■ DATASET ■
START

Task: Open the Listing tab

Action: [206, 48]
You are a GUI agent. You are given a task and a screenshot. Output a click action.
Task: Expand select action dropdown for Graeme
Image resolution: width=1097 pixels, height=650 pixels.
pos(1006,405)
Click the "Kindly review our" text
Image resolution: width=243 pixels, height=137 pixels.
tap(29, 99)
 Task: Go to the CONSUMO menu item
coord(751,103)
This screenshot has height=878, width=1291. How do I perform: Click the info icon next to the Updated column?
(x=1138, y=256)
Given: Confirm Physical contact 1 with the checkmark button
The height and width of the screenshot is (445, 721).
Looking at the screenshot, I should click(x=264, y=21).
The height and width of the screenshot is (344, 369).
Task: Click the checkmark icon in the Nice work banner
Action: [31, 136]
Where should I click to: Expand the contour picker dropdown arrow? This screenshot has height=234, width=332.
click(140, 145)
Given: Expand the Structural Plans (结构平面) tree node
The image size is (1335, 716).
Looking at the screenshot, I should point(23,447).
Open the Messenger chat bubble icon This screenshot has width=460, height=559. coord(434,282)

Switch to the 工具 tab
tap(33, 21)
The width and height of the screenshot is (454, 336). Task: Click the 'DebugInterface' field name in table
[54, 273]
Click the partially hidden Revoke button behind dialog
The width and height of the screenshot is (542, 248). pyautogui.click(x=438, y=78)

END

■ WRITTEN TASK ■
Convert every line of the listing above into a numbered list, leaving out the blank lines.

■ OUTPUT OF THE TASK ■
1. Task: Open the Listing tab
2. Action: [206, 48]
3. You are a GUI agent. You are given a task and a screenshot. Output a click action.
4. Task: Expand select action dropdown for Graeme
5. Image resolution: width=1097 pixels, height=650 pixels.
6. pos(1006,405)
7. Click the "Kindly review our" text
8. Image resolution: width=243 pixels, height=137 pixels.
9. tap(29, 99)
10.  Task: Go to the CONSUMO menu item
11. coord(751,103)
12. This screenshot has height=878, width=1291. How do I perform: Click the info icon next to the Updated column?
13. (x=1138, y=256)
14. Given: Confirm Physical contact 1 with the checkmark button
15. The height and width of the screenshot is (445, 721).
16. Looking at the screenshot, I should click(x=264, y=21).
17. The height and width of the screenshot is (344, 369).
18. Task: Click the checkmark icon in the Nice work banner
19. Action: [31, 136]
20. Where should I click to: Expand the contour picker dropdown arrow? This screenshot has height=234, width=332.
21. click(140, 145)
22. Given: Expand the Structural Plans (结构平面) tree node
23. The image size is (1335, 716).
24. Looking at the screenshot, I should point(23,447).
25. Open the Messenger chat bubble icon This screenshot has width=460, height=559. coord(434,282)
26. Switch to the 工具 tab
27. tap(33, 21)
28. The width and height of the screenshot is (454, 336). Task: Click the 'DebugInterface' field name in table
29. [54, 273]
30. Click the partially hidden Revoke button behind dialog
31. The width and height of the screenshot is (542, 248). pyautogui.click(x=438, y=78)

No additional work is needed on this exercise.